BAGHDAD, Iraq – A court saw chilling videos of gassed children lying in a field and villagers fleeing clouds of white smoke as prosecutors argued Tuesday that Saddam Hussein and his regime had used chemical weapons against the Kurds of northern Iraq in the late 1980s.
"These children are the saboteurs that the defendants talk about," prosecutor Munqith al-Faroon said sarcastically as the footage showed scores of dead children on the ground, partially covered by blankets.
He was referring to the defense argument that Saddam and his co-defendants were fighting Kurdish insurgents during the 1987-88 military offensive that was codenamed Operation Anfal.
Saddam and six former members of his regime have pleaded innocent to charges of war crimes and crimes against humanity for their roles in the operation, in which an estimated 180,000 Kurds have been killed. Saddam and one defendant have pleaded innocent to the additional charge of genocide.
"This is the result of the chemical attacks," the prosecutor shouted in the courtroom, referring to the dead children.
Al-Faroon did not reveal the source of the grainy videos with distorted sound.

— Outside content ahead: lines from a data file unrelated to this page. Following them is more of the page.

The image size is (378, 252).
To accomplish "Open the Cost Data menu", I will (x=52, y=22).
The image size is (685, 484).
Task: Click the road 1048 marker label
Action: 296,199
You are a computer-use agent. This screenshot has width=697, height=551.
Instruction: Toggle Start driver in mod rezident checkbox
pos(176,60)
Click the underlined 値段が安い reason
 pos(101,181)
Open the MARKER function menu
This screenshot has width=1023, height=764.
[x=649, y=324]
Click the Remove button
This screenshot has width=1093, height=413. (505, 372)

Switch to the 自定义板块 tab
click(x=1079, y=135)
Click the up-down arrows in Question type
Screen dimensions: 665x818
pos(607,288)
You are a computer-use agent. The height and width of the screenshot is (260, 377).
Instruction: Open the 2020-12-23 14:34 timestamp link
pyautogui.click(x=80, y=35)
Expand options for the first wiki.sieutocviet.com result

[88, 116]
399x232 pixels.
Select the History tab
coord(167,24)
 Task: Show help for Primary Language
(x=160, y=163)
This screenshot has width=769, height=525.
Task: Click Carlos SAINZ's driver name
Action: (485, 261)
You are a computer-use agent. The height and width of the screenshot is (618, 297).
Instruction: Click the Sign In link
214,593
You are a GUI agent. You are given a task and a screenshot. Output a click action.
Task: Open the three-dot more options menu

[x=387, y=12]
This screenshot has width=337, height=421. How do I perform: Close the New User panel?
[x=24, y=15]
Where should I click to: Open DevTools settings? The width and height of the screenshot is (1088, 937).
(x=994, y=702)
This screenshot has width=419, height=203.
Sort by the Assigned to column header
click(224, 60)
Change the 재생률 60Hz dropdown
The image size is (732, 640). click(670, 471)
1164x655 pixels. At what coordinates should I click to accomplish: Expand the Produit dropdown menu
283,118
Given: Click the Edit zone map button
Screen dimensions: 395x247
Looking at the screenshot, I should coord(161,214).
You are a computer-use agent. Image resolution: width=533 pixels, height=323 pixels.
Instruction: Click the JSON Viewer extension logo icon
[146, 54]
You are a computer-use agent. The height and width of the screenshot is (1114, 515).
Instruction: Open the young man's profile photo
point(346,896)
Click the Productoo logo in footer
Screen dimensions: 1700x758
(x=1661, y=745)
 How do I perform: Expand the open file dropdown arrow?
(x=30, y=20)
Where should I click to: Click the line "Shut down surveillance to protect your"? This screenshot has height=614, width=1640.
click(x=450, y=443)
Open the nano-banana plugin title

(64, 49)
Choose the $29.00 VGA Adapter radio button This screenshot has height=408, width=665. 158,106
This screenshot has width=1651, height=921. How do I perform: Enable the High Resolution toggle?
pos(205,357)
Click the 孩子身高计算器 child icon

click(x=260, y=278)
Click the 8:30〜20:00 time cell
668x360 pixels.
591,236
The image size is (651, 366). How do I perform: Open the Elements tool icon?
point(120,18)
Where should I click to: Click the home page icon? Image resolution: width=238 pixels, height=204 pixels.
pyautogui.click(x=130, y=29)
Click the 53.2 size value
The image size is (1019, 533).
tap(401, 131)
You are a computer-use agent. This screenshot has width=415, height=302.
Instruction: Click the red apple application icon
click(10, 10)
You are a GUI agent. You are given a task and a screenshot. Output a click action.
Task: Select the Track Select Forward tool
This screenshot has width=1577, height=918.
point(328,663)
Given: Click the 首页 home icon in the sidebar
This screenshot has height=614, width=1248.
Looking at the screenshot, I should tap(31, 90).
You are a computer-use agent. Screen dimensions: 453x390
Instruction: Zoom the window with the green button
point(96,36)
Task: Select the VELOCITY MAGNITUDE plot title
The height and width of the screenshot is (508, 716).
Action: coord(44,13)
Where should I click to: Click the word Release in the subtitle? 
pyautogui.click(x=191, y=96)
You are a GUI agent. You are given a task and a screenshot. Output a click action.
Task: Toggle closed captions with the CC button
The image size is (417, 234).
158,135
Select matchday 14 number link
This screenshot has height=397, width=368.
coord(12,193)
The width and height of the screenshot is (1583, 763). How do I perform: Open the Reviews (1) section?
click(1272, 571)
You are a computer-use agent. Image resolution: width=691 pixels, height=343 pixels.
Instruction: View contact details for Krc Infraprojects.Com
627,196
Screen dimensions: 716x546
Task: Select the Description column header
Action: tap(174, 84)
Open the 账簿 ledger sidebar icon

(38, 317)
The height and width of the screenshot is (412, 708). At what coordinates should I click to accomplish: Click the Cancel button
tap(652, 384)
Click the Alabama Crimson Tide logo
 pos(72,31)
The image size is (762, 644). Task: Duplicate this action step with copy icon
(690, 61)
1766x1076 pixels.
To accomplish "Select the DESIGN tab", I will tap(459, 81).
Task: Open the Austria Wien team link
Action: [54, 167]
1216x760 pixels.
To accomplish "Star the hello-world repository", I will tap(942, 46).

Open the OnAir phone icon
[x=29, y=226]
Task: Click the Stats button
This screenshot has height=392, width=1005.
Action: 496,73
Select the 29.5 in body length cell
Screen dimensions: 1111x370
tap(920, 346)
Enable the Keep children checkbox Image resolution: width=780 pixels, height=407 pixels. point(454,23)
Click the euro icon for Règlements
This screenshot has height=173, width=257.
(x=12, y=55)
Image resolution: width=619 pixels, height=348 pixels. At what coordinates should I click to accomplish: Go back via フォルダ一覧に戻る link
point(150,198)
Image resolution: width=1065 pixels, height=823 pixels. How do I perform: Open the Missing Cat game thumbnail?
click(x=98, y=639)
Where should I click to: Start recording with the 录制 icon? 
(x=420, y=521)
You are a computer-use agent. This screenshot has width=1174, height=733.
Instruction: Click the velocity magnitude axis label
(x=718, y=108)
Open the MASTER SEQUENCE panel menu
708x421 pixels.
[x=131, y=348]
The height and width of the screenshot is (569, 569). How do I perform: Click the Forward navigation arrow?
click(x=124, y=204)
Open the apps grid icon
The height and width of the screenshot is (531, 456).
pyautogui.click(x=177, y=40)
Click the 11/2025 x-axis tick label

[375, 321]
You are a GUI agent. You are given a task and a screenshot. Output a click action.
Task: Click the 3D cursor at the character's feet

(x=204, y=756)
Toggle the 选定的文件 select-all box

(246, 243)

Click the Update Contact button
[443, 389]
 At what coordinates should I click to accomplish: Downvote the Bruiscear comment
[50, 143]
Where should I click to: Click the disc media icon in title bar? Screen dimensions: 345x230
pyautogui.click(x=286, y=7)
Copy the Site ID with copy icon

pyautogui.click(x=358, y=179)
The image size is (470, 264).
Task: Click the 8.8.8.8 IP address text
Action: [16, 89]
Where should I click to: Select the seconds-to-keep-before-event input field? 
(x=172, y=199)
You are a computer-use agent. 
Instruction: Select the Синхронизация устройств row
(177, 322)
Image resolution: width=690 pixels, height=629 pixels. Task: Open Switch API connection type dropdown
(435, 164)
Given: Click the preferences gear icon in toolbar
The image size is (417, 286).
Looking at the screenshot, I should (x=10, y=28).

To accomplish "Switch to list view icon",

A timecode under the images showed the clips were at various times in 1987 and 1988.
One video showed a thick white smoke cloud that emerged after a loud explosion as warplanes bombed a green mountainous region.
The camera then showed villagers fleeing with their donkeys as houses in the background went up in flame.
"These images are meant to show the court all the aspects of Saddam's military offensive," al-Faroon said. "They include video clips of the chemical attacks, families escaping, warplanes bombing their villages and the camps were they were held in."
The court adjourned the trial to Wednesday.
If Saddam and the other defendants are convicted, all seven could be condemned to death.
Saddam has already been convicted and sentenced to death for the killing of nearly 150 people in the town of Dujail after a 1982 attempt to assassinate him. His lawyers have appealed that trial's verdict and sentence, and the appeals court is expected to rule next month.
Iraqi officials have suggested that Saddam's prosecution on genocide charges would be halted if the appeals court upholds the death sentence of the first trial.